Reproduce the listing below in full, replacing "center position" with "midpoint" and keeping every other part unchanged.

Word and element location listing -
........

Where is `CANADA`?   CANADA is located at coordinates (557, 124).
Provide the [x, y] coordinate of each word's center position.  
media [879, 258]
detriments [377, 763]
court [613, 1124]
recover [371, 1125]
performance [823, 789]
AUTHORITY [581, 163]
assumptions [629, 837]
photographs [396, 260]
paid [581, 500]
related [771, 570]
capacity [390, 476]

........

Result for this exercise -
Where is `CANADA`?   CANADA is located at coordinates (557, 124).
Provide the [x, y] coordinate of each word's midpoint.  
media [879, 258]
detriments [377, 763]
court [613, 1124]
recover [371, 1125]
performance [823, 789]
AUTHORITY [581, 163]
assumptions [629, 837]
photographs [396, 260]
paid [581, 500]
related [771, 570]
capacity [390, 476]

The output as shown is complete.